According to Statistics Canada, Indigenous children account for just under eight per cent of all children aged four and under in Canada. However, they account for more than half of the children in foster care in this age category.
"I wish I could say that I had a great experience (in foster care) but I had so much ripped from me, it is hard to see it like that," Jack said.
"How many more of my brothers and sisters have to be ripped away from their culture? How many more will grow up in a colonized world where they'll never get the chance to learn from their land or their language and our ancestors?"
For Erin Pavan, who is the manager of the Strive youth in care transition program, the term aging out is "too gentle" and, in fact, the experience is more like "being pushed off a cliff."
"It's so artificial. You don't kick people out of your life on their birthday," Pavan said.
Pavan also explained that a lot of the supports given to youth after they age out of care are precarious, rely on meeting strict requirements and often lack safety nets.

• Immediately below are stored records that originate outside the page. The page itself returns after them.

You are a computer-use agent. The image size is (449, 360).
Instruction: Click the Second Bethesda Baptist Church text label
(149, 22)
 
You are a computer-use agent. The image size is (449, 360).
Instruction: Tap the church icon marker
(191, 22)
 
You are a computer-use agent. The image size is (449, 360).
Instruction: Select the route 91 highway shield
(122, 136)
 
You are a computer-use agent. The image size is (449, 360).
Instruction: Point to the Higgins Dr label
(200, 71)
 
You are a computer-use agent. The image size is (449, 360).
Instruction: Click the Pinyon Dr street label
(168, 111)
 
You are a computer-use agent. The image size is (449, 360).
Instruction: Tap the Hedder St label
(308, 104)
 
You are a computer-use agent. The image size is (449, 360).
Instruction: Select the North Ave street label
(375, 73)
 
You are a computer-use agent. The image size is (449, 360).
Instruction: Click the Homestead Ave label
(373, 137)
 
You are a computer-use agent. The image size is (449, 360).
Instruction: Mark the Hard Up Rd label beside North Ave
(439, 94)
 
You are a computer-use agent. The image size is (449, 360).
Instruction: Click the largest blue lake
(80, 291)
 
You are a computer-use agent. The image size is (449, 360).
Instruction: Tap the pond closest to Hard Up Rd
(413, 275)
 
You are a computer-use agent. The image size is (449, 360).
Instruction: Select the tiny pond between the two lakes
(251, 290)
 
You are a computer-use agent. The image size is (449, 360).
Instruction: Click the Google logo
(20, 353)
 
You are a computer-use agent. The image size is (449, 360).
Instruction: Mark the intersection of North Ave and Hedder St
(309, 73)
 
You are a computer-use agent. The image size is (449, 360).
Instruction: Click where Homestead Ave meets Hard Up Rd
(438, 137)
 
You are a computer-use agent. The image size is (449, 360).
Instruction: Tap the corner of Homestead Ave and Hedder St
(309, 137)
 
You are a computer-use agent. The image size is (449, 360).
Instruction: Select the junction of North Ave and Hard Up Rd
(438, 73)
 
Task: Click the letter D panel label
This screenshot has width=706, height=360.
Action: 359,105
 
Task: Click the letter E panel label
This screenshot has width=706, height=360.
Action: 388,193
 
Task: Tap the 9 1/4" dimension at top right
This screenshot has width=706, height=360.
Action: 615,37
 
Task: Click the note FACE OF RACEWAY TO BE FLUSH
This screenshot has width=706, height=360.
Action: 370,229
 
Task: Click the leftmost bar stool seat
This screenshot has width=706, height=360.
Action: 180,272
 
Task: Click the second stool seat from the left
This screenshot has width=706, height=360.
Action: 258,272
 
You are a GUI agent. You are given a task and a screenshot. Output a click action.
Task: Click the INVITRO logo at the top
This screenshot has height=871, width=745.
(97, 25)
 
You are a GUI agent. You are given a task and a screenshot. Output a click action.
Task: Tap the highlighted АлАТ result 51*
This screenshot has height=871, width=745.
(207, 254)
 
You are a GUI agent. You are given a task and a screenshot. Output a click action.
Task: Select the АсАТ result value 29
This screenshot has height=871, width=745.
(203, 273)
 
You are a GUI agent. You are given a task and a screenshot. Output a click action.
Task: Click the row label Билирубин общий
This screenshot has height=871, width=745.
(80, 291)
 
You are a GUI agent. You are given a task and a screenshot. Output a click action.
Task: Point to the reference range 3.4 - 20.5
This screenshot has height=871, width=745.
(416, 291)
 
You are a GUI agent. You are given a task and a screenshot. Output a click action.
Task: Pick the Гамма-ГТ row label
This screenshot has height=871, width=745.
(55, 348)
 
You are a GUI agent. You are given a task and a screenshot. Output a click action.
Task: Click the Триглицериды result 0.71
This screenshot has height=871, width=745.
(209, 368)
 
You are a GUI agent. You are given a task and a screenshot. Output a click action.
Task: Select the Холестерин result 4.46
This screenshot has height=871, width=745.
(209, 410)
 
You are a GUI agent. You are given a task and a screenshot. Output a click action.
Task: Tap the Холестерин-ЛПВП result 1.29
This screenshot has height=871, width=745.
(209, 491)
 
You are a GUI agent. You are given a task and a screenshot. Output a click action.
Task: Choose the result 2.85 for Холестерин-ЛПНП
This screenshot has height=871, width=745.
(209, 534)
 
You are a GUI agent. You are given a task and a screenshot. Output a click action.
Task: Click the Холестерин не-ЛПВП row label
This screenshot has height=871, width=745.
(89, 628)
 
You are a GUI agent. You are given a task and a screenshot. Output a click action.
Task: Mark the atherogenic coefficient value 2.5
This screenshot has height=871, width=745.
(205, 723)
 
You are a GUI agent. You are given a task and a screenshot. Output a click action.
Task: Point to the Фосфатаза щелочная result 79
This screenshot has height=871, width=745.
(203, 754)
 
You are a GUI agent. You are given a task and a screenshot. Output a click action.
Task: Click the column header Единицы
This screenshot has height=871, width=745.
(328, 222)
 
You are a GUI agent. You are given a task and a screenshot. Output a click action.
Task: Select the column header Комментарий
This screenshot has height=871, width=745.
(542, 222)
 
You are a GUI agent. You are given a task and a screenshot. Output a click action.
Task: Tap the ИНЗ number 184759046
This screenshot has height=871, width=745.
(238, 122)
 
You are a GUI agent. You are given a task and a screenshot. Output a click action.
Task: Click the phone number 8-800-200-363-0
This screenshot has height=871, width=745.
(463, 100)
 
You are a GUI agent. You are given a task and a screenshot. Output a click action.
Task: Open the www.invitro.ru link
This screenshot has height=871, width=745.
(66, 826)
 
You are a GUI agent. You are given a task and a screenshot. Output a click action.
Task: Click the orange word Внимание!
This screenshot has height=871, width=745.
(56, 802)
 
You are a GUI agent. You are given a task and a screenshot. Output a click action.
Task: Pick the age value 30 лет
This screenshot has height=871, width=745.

“If we’re trying to catch the most vulnerable youth, the youth who are slipping through the cracks…the youth who often end up missing or murdered, these are often the youth who are not actually able to attend school or get themselves to a program,” Pavan said.
“There’s nothing for the youth who are really struggling.”
For Pavan, the focus needs to be on keeping youth out of care to begin with.
“We want to do something to end the over-representation of Indigenous youth in care,” Pavan said.
To do this, Pavan suggested Indigenous communities need to be supported when they want to take over jurisdiction of their child and family services. She also added that there needs to be more family strengthening programs and support for parents who may have experienced intergenerational trauma.
“We need to prioritize the programming that’s going to help parents keep their children at home,” she said.
“We need to think about why Indigenous kids are being put into care…no one should be forced by poverty to have their kids be put in care.”
The hearings for MMIWG continues until Sunday evening and many hearings are open to the public or available to view via live stream.